I would still love to see everyones adorable Gu's. So if you have one, I'm sure many of us would love to see!


----------



## yoyocrazy (May 19, 2011)

really wish i could get a male all american but bobby is full on reserves so sad may get a savana should i?


----------



## james.w (May 19, 2011)

yoyocrazy said:


> really wish i could get a male all american but bobby is full on reserves so sad may get a savana should i?



What about his extremes?


----------



## yoyocrazy (May 19, 2011)

james.w said:


> yoyocrazy said:
> 
> 
> > really wish i could get a male all american but bobby is full on reserves so sad may get a savana should i?
> ...


extreme giants?


----------



## james.w (May 19, 2011)

Yeah, why not get one of them?


----------



## yoyocrazy (May 19, 2011)

james.w said:


> Yeah, why not get one of them?



idk i dont really know alot about them and all americans i liked alot better i finally decided but then he sold them.


----------



## james.w (May 19, 2011)

They are all about the same in my opinion (AA, B&W, and Extremes). What is your reasoning for the AA?


----------



## yoyocrazy (May 19, 2011)

james.w said:


> They are all about the same in my opinion (AA, B&W, and Extremes). What is your reasoning for the AA?

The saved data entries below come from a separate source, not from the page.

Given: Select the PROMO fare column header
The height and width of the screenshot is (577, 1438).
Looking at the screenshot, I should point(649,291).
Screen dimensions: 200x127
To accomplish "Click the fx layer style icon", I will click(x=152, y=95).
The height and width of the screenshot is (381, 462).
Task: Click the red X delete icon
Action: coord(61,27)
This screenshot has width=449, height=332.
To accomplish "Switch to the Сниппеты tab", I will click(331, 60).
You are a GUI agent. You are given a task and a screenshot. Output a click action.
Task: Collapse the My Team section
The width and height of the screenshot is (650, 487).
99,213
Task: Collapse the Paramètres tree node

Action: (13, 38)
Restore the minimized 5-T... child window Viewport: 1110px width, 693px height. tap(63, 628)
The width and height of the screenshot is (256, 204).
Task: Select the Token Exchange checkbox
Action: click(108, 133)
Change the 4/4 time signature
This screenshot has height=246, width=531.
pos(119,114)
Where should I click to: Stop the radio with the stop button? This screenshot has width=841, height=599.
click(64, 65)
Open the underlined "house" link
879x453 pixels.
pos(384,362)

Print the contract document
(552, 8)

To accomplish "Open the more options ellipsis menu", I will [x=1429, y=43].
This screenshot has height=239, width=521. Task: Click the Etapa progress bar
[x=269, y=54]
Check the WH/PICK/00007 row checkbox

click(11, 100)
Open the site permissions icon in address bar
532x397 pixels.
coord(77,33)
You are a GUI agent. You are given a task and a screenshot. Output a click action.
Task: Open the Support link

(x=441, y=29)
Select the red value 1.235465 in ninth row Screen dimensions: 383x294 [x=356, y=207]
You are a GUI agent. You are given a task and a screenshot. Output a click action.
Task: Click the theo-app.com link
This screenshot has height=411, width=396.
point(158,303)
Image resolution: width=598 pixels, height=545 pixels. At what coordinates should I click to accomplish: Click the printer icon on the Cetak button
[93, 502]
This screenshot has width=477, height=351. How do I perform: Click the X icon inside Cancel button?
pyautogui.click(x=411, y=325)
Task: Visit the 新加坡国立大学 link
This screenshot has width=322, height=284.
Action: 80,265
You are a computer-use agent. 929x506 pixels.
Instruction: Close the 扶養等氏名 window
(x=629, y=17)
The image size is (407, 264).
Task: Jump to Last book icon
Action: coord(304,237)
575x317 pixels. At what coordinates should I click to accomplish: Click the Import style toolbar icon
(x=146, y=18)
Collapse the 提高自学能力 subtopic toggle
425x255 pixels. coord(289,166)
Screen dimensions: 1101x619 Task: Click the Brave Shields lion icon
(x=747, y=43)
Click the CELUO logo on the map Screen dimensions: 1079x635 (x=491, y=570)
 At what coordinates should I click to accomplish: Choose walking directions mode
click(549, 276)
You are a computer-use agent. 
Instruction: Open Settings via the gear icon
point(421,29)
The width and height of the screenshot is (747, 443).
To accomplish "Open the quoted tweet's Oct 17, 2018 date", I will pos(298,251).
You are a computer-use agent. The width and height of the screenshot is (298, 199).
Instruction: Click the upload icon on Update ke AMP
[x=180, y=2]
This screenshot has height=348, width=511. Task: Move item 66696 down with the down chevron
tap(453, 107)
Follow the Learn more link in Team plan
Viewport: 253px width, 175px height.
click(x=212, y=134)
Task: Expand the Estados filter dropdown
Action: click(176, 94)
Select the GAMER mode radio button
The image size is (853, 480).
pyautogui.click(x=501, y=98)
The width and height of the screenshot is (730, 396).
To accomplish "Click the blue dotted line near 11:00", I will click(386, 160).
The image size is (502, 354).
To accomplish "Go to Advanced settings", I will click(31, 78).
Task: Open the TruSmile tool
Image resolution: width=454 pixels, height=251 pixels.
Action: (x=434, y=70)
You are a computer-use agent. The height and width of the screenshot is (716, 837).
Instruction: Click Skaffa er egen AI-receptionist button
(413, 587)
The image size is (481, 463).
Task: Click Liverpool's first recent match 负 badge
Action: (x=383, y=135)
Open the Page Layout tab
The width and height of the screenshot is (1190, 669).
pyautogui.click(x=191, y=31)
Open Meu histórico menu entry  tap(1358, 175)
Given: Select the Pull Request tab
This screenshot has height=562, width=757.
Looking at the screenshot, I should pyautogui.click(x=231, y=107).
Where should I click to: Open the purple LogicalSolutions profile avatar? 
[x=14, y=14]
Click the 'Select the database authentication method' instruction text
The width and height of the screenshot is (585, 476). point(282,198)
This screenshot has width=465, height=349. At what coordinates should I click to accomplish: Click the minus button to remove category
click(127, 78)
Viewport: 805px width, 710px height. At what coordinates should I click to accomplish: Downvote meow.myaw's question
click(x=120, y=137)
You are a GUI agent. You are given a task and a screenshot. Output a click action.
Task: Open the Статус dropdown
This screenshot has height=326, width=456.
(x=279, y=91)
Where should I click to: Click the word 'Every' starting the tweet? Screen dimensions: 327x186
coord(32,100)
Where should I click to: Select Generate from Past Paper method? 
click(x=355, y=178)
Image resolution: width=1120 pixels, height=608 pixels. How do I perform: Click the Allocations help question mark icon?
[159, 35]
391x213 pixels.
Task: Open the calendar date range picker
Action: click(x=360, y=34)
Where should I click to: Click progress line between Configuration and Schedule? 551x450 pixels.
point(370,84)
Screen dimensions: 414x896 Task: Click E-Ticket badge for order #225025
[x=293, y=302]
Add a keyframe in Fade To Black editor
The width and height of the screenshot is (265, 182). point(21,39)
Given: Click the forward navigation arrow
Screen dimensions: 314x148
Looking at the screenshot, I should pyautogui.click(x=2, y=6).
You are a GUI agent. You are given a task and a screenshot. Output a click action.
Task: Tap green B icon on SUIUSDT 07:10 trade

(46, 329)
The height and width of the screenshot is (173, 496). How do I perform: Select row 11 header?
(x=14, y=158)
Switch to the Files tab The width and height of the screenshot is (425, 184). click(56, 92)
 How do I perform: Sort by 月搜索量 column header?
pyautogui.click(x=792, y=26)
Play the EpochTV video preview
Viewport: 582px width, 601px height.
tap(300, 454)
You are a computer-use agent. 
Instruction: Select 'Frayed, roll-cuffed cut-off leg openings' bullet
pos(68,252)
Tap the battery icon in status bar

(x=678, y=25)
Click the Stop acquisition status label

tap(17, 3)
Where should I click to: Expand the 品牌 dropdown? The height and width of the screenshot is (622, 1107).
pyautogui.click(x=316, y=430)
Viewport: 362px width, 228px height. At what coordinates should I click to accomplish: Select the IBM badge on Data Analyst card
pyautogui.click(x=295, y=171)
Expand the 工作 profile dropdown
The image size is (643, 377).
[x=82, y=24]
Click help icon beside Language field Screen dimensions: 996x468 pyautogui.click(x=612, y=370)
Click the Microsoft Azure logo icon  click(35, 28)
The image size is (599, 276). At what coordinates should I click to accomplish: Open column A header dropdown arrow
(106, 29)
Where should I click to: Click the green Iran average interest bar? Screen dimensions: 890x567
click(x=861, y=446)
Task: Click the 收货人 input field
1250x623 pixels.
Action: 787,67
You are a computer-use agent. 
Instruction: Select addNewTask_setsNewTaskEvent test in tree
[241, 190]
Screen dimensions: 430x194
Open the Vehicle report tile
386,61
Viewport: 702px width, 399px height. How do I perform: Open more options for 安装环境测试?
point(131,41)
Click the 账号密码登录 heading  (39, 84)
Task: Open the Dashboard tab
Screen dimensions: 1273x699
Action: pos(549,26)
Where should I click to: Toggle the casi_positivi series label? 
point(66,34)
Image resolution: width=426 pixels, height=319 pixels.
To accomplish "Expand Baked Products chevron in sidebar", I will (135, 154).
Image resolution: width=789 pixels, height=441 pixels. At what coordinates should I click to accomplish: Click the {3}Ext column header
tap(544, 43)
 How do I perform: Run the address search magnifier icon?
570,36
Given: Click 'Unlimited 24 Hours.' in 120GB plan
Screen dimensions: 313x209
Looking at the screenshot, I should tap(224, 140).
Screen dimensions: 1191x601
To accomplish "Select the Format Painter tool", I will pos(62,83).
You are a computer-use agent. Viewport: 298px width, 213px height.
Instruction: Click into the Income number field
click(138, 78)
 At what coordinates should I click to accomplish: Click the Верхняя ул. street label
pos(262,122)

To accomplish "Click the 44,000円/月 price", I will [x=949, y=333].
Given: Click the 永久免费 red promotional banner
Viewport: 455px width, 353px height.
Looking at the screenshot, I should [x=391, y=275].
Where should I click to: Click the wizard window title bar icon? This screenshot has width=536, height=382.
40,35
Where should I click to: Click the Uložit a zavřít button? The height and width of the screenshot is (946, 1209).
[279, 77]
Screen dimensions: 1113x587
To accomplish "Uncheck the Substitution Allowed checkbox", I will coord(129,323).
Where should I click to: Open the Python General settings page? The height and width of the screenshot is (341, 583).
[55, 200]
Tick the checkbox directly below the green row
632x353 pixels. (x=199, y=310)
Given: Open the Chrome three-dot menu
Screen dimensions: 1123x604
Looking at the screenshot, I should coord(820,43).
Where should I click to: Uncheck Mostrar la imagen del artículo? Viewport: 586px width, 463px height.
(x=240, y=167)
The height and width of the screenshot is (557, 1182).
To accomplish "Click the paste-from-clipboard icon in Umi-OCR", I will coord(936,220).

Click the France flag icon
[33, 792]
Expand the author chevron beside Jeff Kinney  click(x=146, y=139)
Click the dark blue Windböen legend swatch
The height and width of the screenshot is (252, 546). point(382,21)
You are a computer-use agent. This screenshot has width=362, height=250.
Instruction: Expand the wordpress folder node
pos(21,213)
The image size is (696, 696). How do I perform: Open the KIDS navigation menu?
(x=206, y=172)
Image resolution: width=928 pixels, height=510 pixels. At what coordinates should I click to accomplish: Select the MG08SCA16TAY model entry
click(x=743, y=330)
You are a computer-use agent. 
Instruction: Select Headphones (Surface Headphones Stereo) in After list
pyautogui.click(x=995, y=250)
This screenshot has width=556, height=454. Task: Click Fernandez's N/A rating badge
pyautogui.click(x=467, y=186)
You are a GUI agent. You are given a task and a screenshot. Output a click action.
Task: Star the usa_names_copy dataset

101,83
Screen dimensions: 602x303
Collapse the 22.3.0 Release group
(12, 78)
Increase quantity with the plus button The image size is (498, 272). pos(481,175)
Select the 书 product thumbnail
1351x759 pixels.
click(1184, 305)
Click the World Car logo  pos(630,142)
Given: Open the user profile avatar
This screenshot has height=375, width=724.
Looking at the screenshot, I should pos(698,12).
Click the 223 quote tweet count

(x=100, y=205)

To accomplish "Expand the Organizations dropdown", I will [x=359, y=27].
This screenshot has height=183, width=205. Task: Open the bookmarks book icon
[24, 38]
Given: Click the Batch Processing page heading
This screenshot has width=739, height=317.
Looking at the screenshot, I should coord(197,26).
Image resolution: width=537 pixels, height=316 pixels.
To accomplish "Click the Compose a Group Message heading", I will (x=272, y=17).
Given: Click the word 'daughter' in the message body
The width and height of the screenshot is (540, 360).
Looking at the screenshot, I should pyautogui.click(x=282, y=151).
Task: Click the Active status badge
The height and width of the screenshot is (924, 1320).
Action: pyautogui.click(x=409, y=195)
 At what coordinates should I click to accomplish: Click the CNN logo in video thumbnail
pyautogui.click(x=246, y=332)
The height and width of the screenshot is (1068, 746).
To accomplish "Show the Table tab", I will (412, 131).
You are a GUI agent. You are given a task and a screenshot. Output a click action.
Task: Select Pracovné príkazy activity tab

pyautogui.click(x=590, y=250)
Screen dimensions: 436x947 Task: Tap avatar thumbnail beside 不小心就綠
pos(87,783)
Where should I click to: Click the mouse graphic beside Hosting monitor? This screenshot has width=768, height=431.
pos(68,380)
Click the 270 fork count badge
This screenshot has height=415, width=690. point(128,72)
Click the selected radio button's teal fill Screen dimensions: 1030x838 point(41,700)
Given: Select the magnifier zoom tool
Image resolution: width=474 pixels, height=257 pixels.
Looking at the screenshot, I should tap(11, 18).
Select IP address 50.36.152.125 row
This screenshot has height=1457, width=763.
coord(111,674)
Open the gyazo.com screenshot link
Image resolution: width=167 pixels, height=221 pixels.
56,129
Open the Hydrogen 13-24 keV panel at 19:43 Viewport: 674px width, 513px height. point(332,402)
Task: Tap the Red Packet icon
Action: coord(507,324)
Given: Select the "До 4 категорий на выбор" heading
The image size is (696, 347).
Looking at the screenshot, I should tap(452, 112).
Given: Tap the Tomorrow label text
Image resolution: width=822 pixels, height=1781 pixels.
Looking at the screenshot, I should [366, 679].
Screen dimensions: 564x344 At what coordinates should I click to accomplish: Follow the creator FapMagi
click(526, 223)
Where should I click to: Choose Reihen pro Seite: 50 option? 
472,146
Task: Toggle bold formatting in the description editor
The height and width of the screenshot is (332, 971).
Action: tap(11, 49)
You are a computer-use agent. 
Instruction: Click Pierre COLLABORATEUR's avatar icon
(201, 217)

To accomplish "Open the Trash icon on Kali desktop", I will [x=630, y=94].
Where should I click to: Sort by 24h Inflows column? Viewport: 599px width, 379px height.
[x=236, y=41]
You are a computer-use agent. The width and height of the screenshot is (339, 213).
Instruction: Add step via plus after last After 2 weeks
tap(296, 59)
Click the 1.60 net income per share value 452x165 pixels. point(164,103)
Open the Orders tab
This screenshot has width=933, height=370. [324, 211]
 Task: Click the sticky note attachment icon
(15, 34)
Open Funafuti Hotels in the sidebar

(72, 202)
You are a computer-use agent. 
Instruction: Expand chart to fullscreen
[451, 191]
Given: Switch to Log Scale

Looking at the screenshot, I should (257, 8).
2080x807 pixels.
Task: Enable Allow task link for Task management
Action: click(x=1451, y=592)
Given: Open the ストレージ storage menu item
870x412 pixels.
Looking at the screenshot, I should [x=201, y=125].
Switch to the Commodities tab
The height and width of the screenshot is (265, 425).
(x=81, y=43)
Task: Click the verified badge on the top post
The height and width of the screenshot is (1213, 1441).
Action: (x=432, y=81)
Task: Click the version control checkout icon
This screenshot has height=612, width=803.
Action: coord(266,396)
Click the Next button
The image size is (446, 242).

honestly its nothing crazy i was wanting a blue tegu a while back but then saw his and they had red blue and giant.i like red too but i dont really care for giant it doesnt make a difference i just like blue and red tegus .


----------



## james.w (May 19, 2011)

Thats cool, I don't really know what made me get an AA either.


----------



## Rhetoric (May 20, 2011)

wildlife- nothings wrong with being excited, I'm late posting here but don't let one post get you down! We're all tegu geeks, thats why were on here lol. I would probably think you were weird if you WEREN'T excited. I'm even getting excited for everyone to get their tegus! A lot of the members have had tegus before but its so exciting! 

yoyo- If you really want a tegu there are a few options, you've probably thought of them but you can always wait until next year, check the for sales in your area and on other sites or you can get a different kind of tegu. I agree with james, I don't really see too much of a difference. I really like the coloring of the reds but I ended up with 3 black and whites. If you really have your heart on something I would wait for it or try to find another. Savys are cool but they too take a lot of work, they're less expensive initially but when I had mine (it was only a few months) he took A LOT more work than my tegu. It could have been just the way he was as an individual but for me, tegus are a lot better.


----------



## WildlifeLover429 (May 20, 2011)

rhetoricx said:


> wildlife- nothings wrong with being excited, I'm late posting here but don't let one post get you down! We're all tegu geeks, thats why were on here lol. I would probably think you were weird if you WEREN'T excited. I'm even getting excited for everyone to get their tegus! A lot of the members have had tegus before but its so exciting!
> 
> yoyo- If you really want a tegu there are a few options, you've probably thought of them but you can always wait until next year, check the for sales in your area and on other sites or you can get a different kind of tegu. I agree with james, I don't really see too much of a difference. I really like the coloring of the reds but I ended up with 3 black and whites. If you really have your heart on something I would wait for it or try to find another. Savys are cool but they too take a lot of work, they're less expensive initially but when I had mine (it was only a few months) he took A LOT more work than my tegu. It could have been just the way he was as an individual but for me, tegus are a lot better.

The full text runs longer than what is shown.